YOUR TASKS:
1 – Answer these questions from the Llamora project page, one line each:
(a) What is the primary navigation in Llamora?
(b) What does the model's day opening draw on?
(c) Which kinds of stored content does encryption at rest cover?
2 – Continue the Llamora project page after its final sentence.

DOCUMENT SEGMENT:
━━━━
GitHub - joelkuiper/Llamora: A diary web application based on Python, HTMX, and a local LLM

A local-first journaling environment that makes continuity visible. Write in daily pages. A model running on your machine produces day openings, recaps, and reflective responses. It's not a chat wrapper, but a navigable archive built around time and return.

Design Philosophy

Llamora is organised around time, not conversation sessions. The primary navigation is a calendar. Entries are anchored to dates, not threads.

Many AI interfaces are built around an ongoing back-and-forth. Here, the model is part of a daily flow: it opens each day, can respond to entries, and suggests traces. Those suggestions are optional. When kept, they become part of the archive — not temporary output. Over time, both your writing and the model's contributions accumulate in the same log.

Privacy is structural. A diary is a personal artifact with strong security expectations. You don't expect it to send data elsewhere, depend on a remote service, or expose its contents by default. In Llamora, the model runs on your machine and the archive stays there, locked behind a key. The application makes no outbound requests — no telemetry, no analytics, no phoning home.

No evaluation. The model can respond and suggest traces, but it does not score entries, infer traits, or generate behavioural profiles. Nothing is surfaced as an assessment. The record is yours to interpret.

Traces are lightweight labels proposed by the model to make later return easier. They let you see where something recurs, what it tends to appear alongside, and which entries it touches.

Features

Daily pages — a new page opens each day. You write; the model responds only when asked. The exchange becomes part of a persistent, date-anchored record.
Day openings — the model generates a short opening each morning, drawing on recent entries and a digest of the previous day.
Traces — after each exchange, the model suggests lightweight tags. Kept traces accumulate in a dedicated view: frequency over time, co-occurrence, chronological history, model-generated summaries, and a year-long activity heatmap. Attach traces as context for future responses.
Search — find past entries by meaning, not just exact words. Search tries to be semantic, not only how you phrased it, and returns ranked results across your entire journal.
Calendar navigation — all dates with entries appear in a navigable calendar. Jump to any date to load its page.
Encryption at rest — all stored content is encrypted before it reaches the database. Your password unwraps a per-user key that exists only in memory for the duration of the session — plaintext is never written to disk, session storage, or local storage. Entries, responses, embeddings, tags, and search queries are all covered.

Screenshots

Diary view — daily page with entries and model responses

Respond — model response detail

Edit entries

Traces — tag overview with frequency and co-occurrence

Search — semantic + phrase search across all entries

Trace detail — history and summary for a single trace

Trace popover

Calendar

More screenshots in doc/screenshots/.

Quick Start

Requirements: uv and a running llama.cpp server.
━━━━
COLLECTED DATA:
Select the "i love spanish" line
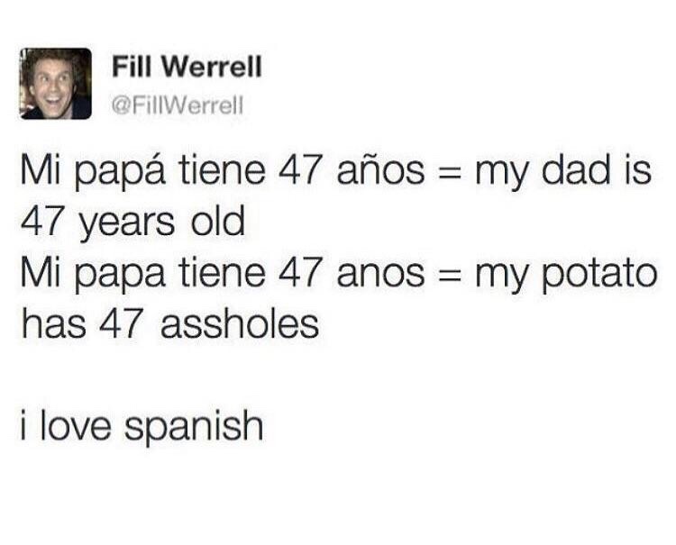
━━━━
ANSWERS TO THE TASKS:
1 –
(a) A calendar.
(b) Recent entries and a digest of the previous day.
(c) Entries, responses, embeddings, tags, and search queries.

2 –
1. Start a local model

llama-server \
  -hf bartowski/Meta-Llama-3.1-8B-Instruct-GGUF:Q4_K_M \
  --port 8081 --jinja

The Q4_K_M quantisation (~5 GB) is the current baseline. Weights are downloaded on first run. The --jinja flag is required for chat-template rendering. Any instruction-tuned model works — see the bartowski recommended small models for alternatives.

2. Install and run

uv sync
LLAMORA_LLM__UPSTREAM__HOST=http://127.0.0.1:8081 uv run llamora-server dev

Open http://localhost:5000 and register an account. The database is created automatically.

Try the Demo

A pre-generated database ships with the repo (data/demo_data.sqlite3.lzma) — simulated entries, responses, and traces from January 2025 to February 2026. This is the fastest way to explore the interface.

# Extract the demo database
uv run python scripts/extract_demo_db.py

# Start with demo data
LLAMORA_DATABASE__PATH=data/demo_data.sqlite3 \
LLAMORA_LLM__UPSTREAM__HOST=http://127.0.0.1:8081 \
uv run llamora-server dev

Stack

Layer	Technology
Backend	Async Python (Quart), SSE streaming, Dynaconf config, uv, Ruff for lint/format
Frontend	HTMX + server-rendered HTML fragments + Web Components. No JS framework. esbuild for bundling. Biome for lint/format
Storage	SQLite, no ORM, incremental migrations
Encryption	libsodium via PyNaCl — per-user symmetric DEK, password-derived wrapping + recovery code
Inference	Any OpenAI-compatible `/v1/chat/completions` endpoint (default: llama.cpp)
Embeddings	bge-small-en-v1.5 via FastEmbed + HNSWlib ANN

Encryption design

All content is encrypted at the application layer before it reaches the database. The server decrypts in memory to serve pages and run inference, but nothing is ever stored or logged in plaintext.

Key hierarchy:

flowchart LR
    pw[Password] --> kdf1[Argon2ID] --> wk1[Wrapping key]
    rc[Recovery code] --> kdf2[Argon2ID] --> wk2[Wrapping key]
    wk1 -- unwraps --> dek[DEK · 32 bytes<br>in memory only]
    wk2 -- unwraps --> dek
    dek -- encrypts --> data[XChaCha20-Poly1305<br>per record]

    style dek fill:#2d6a4f,stroke:#40916c,color:#fff
    style data fill:#1b4332,stroke:#40916c,color:#fff

A random 32-byte data-encryption key (DEK) is generated at registration.
The DEK is wrapped twice — once with the password, once with a recovery code — and only the wrapped forms are stored.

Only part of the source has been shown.